Your objective: Your answer should hold all lines of the entries that include the word "will".

Data to examine:
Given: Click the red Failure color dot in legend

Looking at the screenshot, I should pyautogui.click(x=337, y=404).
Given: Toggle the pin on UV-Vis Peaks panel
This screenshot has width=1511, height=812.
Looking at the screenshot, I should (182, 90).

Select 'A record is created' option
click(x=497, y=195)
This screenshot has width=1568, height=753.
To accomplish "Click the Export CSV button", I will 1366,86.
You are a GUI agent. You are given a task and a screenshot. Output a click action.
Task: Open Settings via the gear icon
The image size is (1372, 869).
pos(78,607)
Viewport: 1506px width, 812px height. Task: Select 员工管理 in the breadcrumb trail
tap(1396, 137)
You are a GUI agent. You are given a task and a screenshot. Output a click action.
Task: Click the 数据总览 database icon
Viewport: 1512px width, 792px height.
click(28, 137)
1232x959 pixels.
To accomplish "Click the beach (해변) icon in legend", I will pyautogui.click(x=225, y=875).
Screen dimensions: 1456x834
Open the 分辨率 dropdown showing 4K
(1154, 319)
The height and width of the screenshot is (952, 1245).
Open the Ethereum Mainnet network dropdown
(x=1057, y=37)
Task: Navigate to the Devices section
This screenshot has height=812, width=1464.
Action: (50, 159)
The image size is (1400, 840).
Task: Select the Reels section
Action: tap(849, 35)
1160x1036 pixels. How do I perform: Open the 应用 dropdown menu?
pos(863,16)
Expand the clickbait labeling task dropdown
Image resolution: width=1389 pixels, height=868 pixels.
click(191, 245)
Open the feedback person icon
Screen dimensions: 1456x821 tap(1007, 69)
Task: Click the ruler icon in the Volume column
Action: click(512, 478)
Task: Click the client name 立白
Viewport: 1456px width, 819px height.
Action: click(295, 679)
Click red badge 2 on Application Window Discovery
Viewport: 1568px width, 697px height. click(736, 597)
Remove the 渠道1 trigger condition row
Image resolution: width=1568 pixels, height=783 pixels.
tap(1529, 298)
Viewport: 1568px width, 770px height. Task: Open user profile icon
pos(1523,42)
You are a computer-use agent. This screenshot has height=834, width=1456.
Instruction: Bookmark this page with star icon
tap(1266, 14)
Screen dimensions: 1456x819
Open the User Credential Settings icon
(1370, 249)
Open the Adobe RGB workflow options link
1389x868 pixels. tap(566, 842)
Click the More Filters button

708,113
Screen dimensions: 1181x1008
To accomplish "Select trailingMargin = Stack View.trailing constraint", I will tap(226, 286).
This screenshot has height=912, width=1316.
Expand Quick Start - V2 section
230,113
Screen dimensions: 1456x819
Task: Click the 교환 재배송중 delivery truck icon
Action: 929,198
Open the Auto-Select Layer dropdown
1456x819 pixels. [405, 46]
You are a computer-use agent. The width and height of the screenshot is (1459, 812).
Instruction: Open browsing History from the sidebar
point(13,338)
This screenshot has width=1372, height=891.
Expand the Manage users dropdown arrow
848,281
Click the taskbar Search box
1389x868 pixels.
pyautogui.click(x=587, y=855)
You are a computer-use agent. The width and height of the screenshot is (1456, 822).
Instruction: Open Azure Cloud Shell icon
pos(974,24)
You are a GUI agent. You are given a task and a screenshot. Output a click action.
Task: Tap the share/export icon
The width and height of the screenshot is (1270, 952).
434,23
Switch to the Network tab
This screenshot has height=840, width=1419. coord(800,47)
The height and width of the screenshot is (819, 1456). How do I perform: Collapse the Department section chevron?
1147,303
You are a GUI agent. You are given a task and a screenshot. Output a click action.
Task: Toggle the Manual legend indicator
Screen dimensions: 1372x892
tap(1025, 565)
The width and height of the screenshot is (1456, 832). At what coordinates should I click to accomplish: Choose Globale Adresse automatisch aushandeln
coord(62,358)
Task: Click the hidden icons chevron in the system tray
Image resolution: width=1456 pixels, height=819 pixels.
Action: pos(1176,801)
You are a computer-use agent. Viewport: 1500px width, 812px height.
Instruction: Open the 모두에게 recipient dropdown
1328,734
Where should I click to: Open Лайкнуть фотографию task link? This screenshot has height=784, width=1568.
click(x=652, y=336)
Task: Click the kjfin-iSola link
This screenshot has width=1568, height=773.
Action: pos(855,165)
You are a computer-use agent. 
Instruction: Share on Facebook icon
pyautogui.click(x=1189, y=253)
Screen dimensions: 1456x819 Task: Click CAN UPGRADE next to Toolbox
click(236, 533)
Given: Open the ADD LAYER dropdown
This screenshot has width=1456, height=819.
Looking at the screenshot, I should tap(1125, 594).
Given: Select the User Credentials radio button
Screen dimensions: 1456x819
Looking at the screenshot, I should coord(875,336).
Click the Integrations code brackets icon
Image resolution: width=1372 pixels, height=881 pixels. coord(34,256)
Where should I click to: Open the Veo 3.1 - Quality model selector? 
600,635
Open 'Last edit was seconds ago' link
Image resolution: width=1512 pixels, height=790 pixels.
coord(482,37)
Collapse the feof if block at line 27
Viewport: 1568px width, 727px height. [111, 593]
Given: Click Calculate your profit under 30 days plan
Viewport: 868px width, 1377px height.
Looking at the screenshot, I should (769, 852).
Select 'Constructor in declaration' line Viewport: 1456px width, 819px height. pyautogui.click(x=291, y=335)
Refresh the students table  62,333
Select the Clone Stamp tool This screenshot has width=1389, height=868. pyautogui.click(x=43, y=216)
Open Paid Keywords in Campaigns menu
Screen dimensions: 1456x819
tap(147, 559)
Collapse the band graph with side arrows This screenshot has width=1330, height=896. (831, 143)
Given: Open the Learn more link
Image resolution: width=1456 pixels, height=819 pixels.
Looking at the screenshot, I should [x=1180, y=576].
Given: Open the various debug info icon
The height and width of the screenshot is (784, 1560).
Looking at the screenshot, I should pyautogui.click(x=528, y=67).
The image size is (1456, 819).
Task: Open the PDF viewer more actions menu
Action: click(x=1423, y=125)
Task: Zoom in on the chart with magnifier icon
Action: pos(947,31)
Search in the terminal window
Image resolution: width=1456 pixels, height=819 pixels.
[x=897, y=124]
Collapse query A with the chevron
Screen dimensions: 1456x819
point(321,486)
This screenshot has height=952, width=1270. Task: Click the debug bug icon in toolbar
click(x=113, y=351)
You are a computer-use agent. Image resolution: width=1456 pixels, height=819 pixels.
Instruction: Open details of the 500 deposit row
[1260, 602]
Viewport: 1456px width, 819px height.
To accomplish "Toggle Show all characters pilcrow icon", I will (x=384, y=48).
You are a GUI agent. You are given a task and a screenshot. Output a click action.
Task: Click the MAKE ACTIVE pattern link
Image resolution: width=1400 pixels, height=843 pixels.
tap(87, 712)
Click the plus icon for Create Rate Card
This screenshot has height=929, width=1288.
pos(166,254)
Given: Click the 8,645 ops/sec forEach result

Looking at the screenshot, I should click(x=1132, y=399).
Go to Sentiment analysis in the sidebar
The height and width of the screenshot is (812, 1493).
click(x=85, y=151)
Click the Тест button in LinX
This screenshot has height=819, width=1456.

Task solution:
To accomplish "Click the Export CSV button", I will 1366,86.
To accomplish "Click the beach (해변) icon in legend", I will pyautogui.click(x=225, y=875).
To accomplish "Select trailingMargin = Stack View.trailing constraint", I will tap(226, 286).
To accomplish "Toggle Show all characters pilcrow icon", I will (x=384, y=48).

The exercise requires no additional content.